[TRY IT]
Which lines in the records below contain the word "share"? Copy each of them.

Stored items:
== Segment start ==

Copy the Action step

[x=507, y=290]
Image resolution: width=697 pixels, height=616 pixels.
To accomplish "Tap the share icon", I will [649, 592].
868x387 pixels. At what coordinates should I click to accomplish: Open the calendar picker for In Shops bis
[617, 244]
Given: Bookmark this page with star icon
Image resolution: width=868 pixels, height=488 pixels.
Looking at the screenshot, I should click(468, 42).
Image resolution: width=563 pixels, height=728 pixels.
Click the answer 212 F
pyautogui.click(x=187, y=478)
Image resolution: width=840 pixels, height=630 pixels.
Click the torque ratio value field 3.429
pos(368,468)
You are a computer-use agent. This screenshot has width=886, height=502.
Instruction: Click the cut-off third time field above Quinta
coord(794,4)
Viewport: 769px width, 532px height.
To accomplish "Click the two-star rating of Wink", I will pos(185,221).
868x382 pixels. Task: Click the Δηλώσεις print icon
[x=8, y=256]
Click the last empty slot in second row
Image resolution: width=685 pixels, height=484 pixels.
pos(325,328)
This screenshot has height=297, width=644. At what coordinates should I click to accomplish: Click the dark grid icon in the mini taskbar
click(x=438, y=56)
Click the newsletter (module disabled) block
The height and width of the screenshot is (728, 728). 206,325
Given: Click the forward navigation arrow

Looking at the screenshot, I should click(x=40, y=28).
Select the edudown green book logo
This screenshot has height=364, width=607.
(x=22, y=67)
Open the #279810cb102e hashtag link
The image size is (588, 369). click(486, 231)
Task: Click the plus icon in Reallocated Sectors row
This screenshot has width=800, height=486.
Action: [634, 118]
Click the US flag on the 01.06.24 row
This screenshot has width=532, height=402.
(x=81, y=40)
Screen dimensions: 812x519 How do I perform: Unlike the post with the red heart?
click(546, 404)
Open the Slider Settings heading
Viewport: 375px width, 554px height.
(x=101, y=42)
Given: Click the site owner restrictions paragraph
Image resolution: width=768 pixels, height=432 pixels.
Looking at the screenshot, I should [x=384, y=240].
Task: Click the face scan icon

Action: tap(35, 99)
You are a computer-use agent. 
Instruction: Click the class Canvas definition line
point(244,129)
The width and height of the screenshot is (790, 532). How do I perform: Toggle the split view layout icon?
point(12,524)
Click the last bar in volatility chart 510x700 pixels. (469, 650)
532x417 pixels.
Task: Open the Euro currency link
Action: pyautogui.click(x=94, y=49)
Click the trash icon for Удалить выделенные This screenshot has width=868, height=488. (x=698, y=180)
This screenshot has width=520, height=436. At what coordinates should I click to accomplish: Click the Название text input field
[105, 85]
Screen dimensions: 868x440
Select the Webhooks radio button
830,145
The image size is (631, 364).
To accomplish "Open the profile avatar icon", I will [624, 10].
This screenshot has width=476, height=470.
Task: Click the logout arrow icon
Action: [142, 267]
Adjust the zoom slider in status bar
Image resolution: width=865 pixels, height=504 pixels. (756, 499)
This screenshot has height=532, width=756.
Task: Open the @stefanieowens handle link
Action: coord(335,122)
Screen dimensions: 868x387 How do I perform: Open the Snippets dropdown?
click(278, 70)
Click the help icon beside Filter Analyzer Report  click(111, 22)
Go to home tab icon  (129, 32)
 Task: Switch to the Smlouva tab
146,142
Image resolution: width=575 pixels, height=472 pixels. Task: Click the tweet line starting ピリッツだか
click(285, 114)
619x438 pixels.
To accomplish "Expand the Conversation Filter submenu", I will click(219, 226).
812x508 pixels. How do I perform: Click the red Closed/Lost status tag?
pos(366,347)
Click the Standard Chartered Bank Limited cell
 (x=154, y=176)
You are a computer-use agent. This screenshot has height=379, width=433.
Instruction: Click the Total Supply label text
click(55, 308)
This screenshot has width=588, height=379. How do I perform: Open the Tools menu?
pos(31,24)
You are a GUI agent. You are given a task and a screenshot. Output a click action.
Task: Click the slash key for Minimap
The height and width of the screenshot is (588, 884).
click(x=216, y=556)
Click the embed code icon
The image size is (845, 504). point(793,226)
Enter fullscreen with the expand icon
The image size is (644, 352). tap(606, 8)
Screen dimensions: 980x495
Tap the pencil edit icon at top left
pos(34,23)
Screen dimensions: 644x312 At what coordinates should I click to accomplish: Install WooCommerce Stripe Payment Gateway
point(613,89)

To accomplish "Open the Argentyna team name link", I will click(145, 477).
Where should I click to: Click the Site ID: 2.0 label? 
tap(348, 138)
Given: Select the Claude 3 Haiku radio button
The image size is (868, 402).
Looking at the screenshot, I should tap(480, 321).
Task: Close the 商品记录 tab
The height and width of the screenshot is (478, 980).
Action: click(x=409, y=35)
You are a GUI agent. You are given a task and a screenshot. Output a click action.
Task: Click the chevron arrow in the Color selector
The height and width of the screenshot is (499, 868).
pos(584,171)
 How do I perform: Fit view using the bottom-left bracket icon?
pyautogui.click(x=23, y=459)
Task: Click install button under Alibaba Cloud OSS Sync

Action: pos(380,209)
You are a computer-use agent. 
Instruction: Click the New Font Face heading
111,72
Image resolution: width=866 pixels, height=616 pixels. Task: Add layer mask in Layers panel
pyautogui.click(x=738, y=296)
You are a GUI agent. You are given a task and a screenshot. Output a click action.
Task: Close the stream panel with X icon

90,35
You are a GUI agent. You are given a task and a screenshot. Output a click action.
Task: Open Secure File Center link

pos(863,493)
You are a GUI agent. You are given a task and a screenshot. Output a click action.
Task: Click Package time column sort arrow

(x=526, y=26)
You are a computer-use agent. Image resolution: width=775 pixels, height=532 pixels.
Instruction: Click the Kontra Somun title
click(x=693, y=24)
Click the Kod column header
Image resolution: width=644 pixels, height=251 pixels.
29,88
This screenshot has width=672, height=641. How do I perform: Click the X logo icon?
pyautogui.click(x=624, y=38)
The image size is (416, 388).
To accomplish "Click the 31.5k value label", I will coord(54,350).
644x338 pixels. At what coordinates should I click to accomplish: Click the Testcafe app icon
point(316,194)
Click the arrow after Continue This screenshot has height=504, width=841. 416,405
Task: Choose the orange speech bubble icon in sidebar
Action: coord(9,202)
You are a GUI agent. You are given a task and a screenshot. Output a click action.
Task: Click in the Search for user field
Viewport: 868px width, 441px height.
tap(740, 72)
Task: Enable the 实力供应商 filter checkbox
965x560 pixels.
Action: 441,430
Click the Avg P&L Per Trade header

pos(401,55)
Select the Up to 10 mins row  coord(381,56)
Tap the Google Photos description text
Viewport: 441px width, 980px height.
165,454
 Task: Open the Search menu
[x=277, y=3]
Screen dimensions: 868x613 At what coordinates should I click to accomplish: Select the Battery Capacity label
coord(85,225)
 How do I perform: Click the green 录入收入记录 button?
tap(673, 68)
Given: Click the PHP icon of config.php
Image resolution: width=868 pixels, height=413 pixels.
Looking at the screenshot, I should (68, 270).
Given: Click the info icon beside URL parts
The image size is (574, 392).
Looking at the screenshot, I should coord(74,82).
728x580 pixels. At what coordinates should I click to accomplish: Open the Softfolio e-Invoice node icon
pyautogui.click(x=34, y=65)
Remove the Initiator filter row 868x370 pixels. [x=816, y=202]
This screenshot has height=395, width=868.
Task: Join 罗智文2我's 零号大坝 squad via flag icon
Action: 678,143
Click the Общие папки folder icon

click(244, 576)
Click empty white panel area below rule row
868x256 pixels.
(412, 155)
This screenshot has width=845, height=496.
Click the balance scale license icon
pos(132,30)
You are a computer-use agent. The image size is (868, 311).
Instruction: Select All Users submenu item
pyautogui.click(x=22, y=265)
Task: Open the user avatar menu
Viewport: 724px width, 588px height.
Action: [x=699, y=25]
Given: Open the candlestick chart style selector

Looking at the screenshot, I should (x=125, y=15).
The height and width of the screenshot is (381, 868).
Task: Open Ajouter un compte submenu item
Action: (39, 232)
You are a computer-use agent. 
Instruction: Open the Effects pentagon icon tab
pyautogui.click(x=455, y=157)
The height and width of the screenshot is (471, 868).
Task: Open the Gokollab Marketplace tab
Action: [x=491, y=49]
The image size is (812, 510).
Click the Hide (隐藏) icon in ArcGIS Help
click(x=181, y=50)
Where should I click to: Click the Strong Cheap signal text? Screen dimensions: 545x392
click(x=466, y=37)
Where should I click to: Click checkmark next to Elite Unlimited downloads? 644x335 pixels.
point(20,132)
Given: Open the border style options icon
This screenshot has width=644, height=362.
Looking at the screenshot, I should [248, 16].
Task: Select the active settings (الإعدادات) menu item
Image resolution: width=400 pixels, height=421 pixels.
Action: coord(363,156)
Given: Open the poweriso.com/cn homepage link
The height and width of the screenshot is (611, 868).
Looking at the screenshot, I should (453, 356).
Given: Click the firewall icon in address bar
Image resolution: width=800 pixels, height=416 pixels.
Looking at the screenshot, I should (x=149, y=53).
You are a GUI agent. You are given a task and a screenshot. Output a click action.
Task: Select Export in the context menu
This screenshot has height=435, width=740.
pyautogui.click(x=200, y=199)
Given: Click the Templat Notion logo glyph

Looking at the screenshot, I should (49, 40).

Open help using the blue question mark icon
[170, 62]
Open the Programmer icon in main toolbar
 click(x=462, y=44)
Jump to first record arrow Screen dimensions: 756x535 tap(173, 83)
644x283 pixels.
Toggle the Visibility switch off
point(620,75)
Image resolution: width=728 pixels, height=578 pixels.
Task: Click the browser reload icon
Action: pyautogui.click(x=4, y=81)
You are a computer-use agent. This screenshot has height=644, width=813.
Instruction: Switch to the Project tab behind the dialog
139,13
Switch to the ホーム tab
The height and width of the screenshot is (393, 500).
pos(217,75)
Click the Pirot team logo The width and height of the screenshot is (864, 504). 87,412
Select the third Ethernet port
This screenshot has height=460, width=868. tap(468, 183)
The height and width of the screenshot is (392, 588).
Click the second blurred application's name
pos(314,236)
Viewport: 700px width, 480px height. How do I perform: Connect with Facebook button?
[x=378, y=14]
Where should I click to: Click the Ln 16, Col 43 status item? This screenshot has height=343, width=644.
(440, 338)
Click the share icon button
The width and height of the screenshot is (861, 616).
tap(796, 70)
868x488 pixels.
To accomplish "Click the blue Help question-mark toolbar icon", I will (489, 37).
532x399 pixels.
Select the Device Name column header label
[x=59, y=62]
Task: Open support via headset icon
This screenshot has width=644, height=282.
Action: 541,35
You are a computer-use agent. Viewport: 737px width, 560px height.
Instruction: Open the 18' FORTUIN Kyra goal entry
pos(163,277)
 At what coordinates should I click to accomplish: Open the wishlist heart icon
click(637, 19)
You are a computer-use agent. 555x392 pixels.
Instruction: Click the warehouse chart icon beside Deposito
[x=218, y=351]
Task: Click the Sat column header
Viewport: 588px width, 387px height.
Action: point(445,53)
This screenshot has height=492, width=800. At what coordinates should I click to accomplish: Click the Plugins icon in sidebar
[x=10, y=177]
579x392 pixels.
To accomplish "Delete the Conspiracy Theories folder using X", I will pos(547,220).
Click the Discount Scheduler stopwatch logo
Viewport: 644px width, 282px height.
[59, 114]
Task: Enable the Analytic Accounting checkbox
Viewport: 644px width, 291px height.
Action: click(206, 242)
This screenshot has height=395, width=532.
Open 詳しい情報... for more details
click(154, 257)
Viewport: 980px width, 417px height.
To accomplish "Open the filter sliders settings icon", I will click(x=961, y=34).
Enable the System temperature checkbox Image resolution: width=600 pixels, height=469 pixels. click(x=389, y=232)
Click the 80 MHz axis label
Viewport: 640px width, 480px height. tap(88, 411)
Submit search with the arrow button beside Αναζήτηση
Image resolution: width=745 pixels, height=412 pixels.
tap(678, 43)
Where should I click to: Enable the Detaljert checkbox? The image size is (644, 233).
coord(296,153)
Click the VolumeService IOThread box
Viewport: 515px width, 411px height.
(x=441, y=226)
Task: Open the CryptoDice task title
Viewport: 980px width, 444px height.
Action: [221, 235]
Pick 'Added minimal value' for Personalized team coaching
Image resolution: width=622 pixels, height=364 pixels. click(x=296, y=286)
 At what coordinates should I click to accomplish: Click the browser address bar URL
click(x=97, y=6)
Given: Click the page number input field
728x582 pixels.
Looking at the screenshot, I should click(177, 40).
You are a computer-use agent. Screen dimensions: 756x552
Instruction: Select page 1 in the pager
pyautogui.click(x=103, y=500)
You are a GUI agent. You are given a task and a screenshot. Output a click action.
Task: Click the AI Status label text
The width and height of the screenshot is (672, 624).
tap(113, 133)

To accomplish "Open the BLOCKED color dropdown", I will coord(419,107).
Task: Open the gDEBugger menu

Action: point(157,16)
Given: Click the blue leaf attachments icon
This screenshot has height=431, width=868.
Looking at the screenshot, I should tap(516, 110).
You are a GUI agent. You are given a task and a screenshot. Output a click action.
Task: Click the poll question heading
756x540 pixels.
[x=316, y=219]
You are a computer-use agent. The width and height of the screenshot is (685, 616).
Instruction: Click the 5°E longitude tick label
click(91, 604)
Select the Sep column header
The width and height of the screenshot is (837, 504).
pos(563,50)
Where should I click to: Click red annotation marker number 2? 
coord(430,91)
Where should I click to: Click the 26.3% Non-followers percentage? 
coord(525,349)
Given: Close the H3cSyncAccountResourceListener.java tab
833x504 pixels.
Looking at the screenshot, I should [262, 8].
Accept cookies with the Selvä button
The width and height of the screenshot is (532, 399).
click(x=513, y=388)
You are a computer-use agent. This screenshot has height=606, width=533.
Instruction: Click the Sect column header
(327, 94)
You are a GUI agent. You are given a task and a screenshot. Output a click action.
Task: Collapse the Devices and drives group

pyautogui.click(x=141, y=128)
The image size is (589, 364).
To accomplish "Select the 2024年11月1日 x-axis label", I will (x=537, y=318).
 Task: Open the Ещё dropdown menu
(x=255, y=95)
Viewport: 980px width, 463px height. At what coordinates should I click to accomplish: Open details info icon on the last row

== Segment end ==

[WRITTEN SOLUTION]
To accomplish "Tap the share icon", I will [649, 592].
Click the share icon button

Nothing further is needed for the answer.